Wednesday, April 14, 2010

My mentor

There have been many men I have learned from in my life. First, of course, my Dad. He taught me my core values and will always remain my primary teacher. Then there was Ricky who taught me that friendship is extraordinarily important, even though we were both elementary school kids at the time. Later there was Don who taught me about social behavior and honesty and then, later, was my first gay role model. There was Ron, who eased me through the process of coming out and Sandy, my first boyfriend, who modeled creative behavior, freeing me a bit from the straight-laced role I had assumed. He also took me to my first Verdi Requiem, opening the door to the fascinating richness of choral music and opera.

And there was Stephen (pronounced Stefen). Dr. Stephen Lenton was a professor at Virginia Commonwealth University (VCU) and led the section of Education of Self that was my introduction to the Awareness Series. It was a course unlike any I had ever taken, or ever heard of. We met in an art studio; the first ones to arrive had to clear a large open space by pushing all the easels and paraphernalia to the side . We would then lie down on the floor, close our eyes and try to shut out the world, opening ourselves to whatever was going to happen next.

And what happened was fascinating stuff. Stephen would lead us through activities, in groups both small and large, that were meant to make us contemplate who we were, how we felt and thought, how we expressed those thoughts and emotions and, more importantly, to "experience" all that. It was in fact experiential learning. "Getting in touch with our feelings" didn't then sound as trite it does today; it was new and exciting and scary and challenging -- especially, I think, for the men in the room.

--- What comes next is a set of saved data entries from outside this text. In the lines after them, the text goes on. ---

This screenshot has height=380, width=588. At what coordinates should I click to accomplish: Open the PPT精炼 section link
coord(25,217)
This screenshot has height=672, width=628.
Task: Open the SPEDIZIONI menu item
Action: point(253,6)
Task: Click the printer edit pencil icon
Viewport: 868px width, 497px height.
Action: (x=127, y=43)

There was a jargon that went along with the learning. I started prefacing half my sentences with "I'm aware…" (I'm aware that I'm hungry). I got past that and learned the the real truths had less to do with language -- though Stephen always maintained language was key -- and had more to do with owning my feelings and being responsible for what I say and do. We worked on power and trust and touch and silence and body language -- using an array of tools to change and grow.

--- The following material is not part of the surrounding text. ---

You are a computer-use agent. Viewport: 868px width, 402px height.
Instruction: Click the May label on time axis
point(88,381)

Change and grow I did. Never more so than in a weekend workshop "On Being A Man," which dealt with  a variety of male issues, including men's often typical aversion to closeness and physical contact with other men. It was powerful stuff.

I think of those times, and of Stephen, fairly often. To quote a line from The Big Chill: "I was at my best when I was with you people." I think about Stephen when I say honestly what I am thinking, rather than hem and haw and beat around the bush. I think of him when I express what I want because he taught me that expecting to get it without asking for it is silly. I think of him when I use "I" instead of "you" ("when I walk into a room of strangers I feel" . . . instead of "you know how you feel when you walk into a room…") And in more important ways, I think of Stephen when I express my anger without attacking the person I'm talking to; or when I listen, really listen, rather than rehearse what I want to say next; or when I ask someone "how are you," and give them a chance to really tell me; or when I realize that "being right" is usually not as important as I think it is.

I'm not always good at this stuff, but if I am ever good at it, it is largely due to this wonderful man who became my mentor in the 1970s. I miss you Stephen.
(from Lesbian and Gay Richmond by Beth Marschak and Alex North, Arcadia Publishing, 2008).